Compressive Strain Reduces the Hydrogen Evolution and Oxidation Reaction Activity of Platinum in Alkaline Solution

It is unclear why the hydrogen evolution and oxidation reactions (HER/HOR) of platinum (Pt) are much slower in base than in acid. Neither is it clear why the sluggish HER/HOR of Pt in a base can be improved by mixing Pt with some transition metals. Herein, we constructed dealloyed carbon-supported Pt-Cu nanoclusters (DPtCu3/C) with a core-shell Cu@Pt structure wherein the Pt-Cu alloying core is surrounded by Pt shells as a model HER/HOR catalyst to interpret these puzzles. Combined microscopy and in situ X-ray absorption spectroscopy verified the Cu@Pt structure in association with the compressive strain in D-PtCu3/C during the HER/HOR. The superior oxygen reduction reaction activity of the D-PtCu3/C to that of Pt/C in both acid and alkaline solution confirmed that the compressive strain weakens the Pt-O binding energy (E-pt(-O)) of the D-PtCu3/C. The D-PtCu3/C with compressed Pt shells exhibited inferior HER/HOR activity and a positive shift of the sharp hydrogen adsorption/desorption peaks toward higher potential in comparison with Pt/C in alkaline solution.
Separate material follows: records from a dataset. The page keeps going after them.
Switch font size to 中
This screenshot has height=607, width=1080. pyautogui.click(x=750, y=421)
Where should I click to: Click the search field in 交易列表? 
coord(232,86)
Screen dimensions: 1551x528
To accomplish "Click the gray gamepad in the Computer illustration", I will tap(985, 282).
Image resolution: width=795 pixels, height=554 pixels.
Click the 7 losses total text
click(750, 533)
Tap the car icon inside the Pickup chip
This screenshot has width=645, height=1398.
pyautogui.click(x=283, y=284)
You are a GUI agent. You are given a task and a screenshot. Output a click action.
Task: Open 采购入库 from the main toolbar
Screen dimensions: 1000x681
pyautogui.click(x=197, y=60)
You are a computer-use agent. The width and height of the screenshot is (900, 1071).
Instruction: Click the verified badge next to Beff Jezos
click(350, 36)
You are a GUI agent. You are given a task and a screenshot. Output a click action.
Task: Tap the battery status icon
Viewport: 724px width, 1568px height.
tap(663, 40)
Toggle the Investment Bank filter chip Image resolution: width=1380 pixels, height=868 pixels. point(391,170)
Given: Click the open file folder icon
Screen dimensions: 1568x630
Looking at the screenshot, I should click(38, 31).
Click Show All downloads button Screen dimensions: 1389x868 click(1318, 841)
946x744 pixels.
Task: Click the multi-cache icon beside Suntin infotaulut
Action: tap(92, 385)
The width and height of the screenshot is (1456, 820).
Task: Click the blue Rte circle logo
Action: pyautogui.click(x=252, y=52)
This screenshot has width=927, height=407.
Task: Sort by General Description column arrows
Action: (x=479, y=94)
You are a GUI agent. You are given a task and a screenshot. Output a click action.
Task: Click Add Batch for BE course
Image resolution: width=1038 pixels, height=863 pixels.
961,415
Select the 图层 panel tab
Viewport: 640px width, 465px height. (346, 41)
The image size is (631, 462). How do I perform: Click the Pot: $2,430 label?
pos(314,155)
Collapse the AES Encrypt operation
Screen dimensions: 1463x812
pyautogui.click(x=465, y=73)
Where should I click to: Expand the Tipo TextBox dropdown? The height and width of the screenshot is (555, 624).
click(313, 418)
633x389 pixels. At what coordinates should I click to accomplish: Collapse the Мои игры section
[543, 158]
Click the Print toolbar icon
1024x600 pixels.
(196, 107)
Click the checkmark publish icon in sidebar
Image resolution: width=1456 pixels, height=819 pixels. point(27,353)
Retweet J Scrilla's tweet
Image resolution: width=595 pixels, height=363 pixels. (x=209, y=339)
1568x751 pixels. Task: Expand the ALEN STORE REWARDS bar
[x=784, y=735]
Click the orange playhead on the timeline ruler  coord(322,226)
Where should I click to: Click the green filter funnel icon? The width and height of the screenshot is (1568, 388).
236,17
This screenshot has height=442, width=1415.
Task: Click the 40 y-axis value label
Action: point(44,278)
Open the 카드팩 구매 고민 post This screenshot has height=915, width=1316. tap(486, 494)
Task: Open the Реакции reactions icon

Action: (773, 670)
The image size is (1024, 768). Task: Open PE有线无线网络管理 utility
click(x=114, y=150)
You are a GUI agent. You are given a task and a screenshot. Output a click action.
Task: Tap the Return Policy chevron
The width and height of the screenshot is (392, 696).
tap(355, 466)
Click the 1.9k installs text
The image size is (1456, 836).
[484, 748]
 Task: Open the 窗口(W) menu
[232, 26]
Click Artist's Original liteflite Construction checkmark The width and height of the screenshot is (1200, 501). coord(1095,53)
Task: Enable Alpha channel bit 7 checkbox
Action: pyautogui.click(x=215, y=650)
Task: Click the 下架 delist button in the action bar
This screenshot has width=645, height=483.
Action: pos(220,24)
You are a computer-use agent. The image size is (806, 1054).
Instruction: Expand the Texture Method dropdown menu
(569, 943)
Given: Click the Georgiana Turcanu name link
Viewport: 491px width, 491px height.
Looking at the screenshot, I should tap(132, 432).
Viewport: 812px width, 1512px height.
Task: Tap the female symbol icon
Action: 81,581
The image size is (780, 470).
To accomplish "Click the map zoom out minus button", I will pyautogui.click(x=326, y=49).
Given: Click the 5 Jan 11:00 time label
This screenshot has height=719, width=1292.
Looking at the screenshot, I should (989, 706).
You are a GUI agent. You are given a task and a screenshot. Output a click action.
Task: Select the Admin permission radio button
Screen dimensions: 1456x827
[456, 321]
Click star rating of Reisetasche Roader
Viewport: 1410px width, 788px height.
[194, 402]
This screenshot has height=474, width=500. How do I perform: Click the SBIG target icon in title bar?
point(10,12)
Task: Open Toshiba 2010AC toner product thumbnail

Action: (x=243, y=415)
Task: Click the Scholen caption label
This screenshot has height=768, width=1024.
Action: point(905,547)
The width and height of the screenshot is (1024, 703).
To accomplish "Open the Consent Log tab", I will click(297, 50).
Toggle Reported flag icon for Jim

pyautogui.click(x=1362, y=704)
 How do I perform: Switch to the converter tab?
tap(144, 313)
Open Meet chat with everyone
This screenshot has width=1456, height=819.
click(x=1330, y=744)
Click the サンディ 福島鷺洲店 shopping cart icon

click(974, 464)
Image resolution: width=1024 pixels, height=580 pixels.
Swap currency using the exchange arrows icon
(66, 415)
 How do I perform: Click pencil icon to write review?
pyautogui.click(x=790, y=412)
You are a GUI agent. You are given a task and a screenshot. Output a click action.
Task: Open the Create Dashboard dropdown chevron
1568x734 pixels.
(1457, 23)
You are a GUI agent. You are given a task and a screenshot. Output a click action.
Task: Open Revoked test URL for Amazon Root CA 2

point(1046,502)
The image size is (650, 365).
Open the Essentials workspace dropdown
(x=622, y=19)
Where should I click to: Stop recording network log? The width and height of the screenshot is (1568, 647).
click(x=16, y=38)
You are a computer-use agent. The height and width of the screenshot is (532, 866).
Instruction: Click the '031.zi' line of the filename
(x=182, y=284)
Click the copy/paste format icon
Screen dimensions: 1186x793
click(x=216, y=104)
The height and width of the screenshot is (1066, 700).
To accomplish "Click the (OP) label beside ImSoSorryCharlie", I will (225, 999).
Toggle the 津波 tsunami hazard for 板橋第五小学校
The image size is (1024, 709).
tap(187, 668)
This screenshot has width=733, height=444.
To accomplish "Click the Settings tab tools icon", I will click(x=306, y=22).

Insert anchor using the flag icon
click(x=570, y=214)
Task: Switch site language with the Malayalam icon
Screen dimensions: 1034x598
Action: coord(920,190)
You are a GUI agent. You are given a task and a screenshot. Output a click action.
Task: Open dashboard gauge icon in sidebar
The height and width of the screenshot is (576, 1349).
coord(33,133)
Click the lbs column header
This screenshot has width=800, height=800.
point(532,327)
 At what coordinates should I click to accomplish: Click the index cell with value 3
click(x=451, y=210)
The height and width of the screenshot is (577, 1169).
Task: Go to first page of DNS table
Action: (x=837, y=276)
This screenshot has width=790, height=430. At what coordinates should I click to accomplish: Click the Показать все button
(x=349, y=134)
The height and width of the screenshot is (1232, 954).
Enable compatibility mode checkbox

These results verified that the compressive strain reduces the HER/HOR activity of Pt by weakening Ept-O. This conclusion indicates that the HER/HOR kinetics of Pt in a base is mainly limited by the overly weak Ept-O rather than overly strong Pt-H binding energy.

Automated summary

The study found that applying compressive strain can reduce the Pt-O binding energy of DPtCu3/C, thereby enhancing its oxygen reduction reaction activity and weakening the HER/HOR activity of Pt in alkaline solution. This suggests that the HER/HOR kinetics of Pt in a base is mainly limited by the overly weak Pt-O binding energy.